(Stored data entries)
____________________

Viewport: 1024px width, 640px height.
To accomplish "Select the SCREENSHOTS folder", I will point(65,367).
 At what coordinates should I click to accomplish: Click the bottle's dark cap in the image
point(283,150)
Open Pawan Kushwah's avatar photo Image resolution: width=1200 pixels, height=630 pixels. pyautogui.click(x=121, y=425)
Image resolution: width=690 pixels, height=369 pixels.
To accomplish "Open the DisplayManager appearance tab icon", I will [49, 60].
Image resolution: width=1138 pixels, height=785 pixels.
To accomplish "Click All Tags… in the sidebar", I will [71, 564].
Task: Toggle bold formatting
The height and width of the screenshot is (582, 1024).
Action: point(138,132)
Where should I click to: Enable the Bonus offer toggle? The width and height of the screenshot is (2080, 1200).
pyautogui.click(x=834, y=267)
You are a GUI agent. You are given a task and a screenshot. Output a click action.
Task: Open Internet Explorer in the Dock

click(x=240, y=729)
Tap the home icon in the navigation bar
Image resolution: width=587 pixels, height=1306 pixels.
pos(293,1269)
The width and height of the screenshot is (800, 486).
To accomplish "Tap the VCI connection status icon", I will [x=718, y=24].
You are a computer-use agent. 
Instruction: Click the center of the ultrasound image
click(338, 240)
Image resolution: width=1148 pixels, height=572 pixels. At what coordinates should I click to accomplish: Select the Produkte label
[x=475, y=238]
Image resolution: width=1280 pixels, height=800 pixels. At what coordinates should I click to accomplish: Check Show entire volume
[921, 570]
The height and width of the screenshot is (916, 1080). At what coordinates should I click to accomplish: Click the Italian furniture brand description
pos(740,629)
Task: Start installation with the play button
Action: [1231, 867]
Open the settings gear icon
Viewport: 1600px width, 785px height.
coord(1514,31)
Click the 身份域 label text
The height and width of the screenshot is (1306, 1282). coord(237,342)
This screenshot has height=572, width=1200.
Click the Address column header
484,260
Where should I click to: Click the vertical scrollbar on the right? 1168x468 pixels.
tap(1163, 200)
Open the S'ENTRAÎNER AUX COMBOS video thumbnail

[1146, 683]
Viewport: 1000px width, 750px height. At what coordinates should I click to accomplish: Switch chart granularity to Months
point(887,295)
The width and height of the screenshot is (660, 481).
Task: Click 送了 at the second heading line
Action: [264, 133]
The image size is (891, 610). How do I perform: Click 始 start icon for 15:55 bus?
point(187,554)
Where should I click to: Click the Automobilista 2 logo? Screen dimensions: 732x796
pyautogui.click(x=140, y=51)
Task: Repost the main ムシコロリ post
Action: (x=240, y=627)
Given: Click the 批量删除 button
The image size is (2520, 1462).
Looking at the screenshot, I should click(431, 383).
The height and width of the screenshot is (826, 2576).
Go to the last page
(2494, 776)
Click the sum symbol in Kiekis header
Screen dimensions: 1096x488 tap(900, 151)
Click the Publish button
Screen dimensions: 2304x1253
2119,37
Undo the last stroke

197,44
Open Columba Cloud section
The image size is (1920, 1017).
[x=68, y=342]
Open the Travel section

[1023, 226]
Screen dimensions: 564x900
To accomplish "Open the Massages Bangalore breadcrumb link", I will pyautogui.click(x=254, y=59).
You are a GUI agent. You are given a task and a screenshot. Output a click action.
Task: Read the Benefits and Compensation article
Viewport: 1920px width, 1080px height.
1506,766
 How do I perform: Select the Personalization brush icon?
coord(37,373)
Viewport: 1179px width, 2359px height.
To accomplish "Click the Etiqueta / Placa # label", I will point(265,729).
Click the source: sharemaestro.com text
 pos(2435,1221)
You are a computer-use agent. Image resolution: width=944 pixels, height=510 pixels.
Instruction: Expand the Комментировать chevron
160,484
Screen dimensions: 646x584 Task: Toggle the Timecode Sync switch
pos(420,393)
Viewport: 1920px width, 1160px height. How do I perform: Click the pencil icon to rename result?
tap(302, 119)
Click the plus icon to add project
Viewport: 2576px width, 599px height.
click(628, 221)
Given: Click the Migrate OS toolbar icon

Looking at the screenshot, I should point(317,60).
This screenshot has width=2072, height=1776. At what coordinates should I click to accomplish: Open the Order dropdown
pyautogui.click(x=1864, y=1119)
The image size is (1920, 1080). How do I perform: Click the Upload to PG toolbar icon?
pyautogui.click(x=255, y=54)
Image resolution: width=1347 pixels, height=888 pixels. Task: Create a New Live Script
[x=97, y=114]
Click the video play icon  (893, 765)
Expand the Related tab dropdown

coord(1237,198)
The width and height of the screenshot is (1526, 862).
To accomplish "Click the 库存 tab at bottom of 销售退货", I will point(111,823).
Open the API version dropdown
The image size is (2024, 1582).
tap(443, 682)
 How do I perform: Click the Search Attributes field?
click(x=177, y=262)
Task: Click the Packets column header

____________________

* _Aim_
Copy out the records word for word, starting at the line containing "Image resolution: width=690" and ending at the line containing "[1146, 683]", with both of those lines included.

* _Answer to the task_
Image resolution: width=690 pixels, height=369 pixels.
To accomplish "Open the DisplayManager appearance tab icon", I will [49, 60].
Image resolution: width=1138 pixels, height=785 pixels.
To accomplish "Click All Tags… in the sidebar", I will [71, 564].
Task: Toggle bold formatting
The height and width of the screenshot is (582, 1024).
Action: point(138,132)
Where should I click to: Enable the Bonus offer toggle? The width and height of the screenshot is (2080, 1200).
pyautogui.click(x=834, y=267)
You are a GUI agent. You are given a task and a screenshot. Output a click action.
Task: Open Internet Explorer in the Dock

click(x=240, y=729)
Tap the home icon in the navigation bar
Image resolution: width=587 pixels, height=1306 pixels.
pos(293,1269)
The width and height of the screenshot is (800, 486).
To accomplish "Tap the VCI connection status icon", I will [x=718, y=24].
You are a computer-use agent. 
Instruction: Click the center of the ultrasound image
click(338, 240)
Image resolution: width=1148 pixels, height=572 pixels. At what coordinates should I click to accomplish: Select the Produkte label
[x=475, y=238]
Image resolution: width=1280 pixels, height=800 pixels. At what coordinates should I click to accomplish: Check Show entire volume
[921, 570]
The height and width of the screenshot is (916, 1080). At what coordinates should I click to accomplish: Click the Italian furniture brand description
pos(740,629)
Task: Start installation with the play button
Action: [1231, 867]
Open the settings gear icon
Viewport: 1600px width, 785px height.
coord(1514,31)
Click the 身份域 label text
The height and width of the screenshot is (1306, 1282). coord(237,342)
This screenshot has height=572, width=1200.
Click the Address column header
484,260
Where should I click to: Click the vertical scrollbar on the right? 1168x468 pixels.
tap(1163, 200)
Open the S'ENTRAÎNER AUX COMBOS video thumbnail

[1146, 683]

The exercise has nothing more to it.